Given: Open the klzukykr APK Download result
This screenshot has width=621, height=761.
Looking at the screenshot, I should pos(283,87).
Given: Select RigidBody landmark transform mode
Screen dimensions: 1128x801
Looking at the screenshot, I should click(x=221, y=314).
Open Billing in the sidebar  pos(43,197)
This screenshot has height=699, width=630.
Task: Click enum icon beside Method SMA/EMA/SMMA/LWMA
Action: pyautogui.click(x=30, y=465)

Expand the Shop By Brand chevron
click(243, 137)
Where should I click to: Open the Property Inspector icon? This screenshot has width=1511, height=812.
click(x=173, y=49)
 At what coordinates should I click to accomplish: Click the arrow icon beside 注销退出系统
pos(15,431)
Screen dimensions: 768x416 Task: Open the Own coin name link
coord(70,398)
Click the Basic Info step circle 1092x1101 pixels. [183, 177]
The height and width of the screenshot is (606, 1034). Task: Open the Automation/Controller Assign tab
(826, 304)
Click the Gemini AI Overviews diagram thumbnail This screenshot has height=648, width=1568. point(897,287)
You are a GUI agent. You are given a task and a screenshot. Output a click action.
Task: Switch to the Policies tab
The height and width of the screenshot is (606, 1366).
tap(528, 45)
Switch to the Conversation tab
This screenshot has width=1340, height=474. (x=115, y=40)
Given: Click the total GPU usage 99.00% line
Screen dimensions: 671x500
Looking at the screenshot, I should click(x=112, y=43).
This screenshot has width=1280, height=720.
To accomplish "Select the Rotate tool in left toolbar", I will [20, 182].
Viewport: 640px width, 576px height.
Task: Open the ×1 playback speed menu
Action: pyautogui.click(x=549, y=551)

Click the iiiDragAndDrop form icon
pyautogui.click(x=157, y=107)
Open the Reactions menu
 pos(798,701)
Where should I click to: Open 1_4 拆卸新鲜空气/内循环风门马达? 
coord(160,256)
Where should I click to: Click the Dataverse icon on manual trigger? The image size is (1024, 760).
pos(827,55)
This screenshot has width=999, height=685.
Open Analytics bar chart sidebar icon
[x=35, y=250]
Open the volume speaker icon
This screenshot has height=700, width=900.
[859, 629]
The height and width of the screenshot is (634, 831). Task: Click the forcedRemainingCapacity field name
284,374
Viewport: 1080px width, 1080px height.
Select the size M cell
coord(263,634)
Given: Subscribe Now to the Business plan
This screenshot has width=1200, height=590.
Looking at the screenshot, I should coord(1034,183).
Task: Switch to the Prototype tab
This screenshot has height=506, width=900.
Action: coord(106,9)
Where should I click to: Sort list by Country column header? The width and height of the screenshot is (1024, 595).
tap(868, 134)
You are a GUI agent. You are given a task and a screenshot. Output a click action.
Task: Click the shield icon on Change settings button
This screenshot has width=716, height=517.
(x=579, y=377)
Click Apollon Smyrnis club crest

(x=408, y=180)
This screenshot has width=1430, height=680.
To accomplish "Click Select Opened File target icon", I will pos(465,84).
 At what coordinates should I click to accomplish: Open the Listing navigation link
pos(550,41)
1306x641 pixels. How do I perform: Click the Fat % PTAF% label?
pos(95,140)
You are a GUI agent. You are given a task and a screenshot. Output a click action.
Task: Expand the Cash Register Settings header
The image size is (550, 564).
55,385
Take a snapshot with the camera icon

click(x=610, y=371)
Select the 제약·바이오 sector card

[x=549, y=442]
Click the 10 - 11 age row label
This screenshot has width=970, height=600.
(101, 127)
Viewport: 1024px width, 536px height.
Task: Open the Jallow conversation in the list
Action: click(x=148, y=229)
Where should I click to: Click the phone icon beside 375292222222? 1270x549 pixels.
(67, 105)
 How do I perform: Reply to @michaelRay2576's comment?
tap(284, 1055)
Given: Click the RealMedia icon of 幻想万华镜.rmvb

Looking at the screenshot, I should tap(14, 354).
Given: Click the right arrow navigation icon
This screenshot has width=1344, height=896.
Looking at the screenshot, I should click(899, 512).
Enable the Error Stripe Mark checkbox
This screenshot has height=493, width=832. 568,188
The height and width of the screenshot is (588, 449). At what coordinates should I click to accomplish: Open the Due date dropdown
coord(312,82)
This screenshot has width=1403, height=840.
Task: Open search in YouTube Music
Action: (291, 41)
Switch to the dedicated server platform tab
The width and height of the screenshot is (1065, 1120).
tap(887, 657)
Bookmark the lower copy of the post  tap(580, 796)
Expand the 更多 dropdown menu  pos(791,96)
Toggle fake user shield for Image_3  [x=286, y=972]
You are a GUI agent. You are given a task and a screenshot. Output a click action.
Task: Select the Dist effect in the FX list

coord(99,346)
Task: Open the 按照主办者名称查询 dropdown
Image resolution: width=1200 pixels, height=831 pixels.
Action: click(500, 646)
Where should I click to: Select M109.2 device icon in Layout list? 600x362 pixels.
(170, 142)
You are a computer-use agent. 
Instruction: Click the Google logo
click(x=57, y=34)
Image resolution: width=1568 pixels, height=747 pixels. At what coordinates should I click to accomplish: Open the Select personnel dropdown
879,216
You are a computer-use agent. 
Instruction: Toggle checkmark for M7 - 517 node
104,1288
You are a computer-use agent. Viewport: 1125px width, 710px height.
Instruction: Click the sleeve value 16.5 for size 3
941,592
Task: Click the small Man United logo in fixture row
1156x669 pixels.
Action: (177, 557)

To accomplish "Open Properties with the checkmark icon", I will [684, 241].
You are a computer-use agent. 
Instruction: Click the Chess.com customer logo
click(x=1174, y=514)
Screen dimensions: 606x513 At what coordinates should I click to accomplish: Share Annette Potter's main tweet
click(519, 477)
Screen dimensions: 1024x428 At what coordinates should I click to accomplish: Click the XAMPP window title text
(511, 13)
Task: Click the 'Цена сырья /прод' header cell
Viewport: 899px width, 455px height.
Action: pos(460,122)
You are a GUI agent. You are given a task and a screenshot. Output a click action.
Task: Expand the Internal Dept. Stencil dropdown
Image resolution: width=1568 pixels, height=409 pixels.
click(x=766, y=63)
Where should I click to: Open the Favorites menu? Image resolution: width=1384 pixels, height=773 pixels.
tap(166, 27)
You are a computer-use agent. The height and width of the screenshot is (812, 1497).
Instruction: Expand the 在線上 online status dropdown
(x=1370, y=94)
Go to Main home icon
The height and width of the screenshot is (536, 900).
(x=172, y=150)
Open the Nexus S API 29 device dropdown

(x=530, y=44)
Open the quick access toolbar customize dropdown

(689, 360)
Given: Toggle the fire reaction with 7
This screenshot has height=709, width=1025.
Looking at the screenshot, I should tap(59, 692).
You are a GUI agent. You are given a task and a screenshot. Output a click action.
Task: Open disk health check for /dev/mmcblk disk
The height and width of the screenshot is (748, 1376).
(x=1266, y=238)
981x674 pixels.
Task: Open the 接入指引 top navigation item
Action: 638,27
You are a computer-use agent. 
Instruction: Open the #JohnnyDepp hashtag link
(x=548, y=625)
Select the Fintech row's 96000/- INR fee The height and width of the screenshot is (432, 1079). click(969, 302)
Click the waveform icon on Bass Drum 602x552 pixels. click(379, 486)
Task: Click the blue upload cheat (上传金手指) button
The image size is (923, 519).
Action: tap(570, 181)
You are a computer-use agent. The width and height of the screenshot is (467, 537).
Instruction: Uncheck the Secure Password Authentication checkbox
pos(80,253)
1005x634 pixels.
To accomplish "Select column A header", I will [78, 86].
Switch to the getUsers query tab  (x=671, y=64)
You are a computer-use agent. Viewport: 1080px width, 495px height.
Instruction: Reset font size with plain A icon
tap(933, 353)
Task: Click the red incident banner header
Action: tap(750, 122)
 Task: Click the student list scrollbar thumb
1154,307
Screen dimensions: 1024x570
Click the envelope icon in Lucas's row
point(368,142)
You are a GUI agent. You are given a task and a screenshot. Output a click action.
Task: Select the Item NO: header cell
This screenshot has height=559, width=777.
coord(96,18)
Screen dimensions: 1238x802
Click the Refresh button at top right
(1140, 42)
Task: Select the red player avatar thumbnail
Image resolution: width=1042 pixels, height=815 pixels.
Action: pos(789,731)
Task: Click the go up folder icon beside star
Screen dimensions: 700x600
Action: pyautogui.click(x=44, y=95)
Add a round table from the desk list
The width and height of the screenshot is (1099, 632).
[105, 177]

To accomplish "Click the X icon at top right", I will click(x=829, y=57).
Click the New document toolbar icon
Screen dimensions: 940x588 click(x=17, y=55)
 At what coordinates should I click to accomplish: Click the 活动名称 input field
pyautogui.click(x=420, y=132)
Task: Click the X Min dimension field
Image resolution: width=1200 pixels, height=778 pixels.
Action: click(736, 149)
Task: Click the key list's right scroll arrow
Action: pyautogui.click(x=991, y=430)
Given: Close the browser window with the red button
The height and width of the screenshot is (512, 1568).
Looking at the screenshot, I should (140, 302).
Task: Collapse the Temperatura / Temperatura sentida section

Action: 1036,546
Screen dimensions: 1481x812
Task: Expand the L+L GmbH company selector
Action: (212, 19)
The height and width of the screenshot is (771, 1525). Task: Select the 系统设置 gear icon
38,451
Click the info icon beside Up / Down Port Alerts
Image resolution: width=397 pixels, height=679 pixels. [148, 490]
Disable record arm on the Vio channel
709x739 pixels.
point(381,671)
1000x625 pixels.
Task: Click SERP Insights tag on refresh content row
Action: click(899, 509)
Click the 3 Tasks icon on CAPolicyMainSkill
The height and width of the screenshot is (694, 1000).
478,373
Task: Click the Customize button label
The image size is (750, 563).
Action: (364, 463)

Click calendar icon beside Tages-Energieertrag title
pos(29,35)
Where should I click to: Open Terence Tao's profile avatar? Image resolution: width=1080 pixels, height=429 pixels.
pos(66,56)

★ ★ ★

All lines from the one with "Click the info" onward to the end of the records above should be repeated exactly, and only those lines.

* **Answer section**:
Click the info icon beside Up / Down Port Alerts
Image resolution: width=397 pixels, height=679 pixels. [148, 490]
Disable record arm on the Vio channel
709x739 pixels.
point(381,671)
1000x625 pixels.
Task: Click SERP Insights tag on refresh content row
Action: click(899, 509)
Click the 3 Tasks icon on CAPolicyMainSkill
The height and width of the screenshot is (694, 1000).
478,373
Task: Click the Customize button label
The image size is (750, 563).
Action: (364, 463)

Click calendar icon beside Tages-Energieertrag title
pos(29,35)
Where should I click to: Open Terence Tao's profile avatar? Image resolution: width=1080 pixels, height=429 pixels.
pos(66,56)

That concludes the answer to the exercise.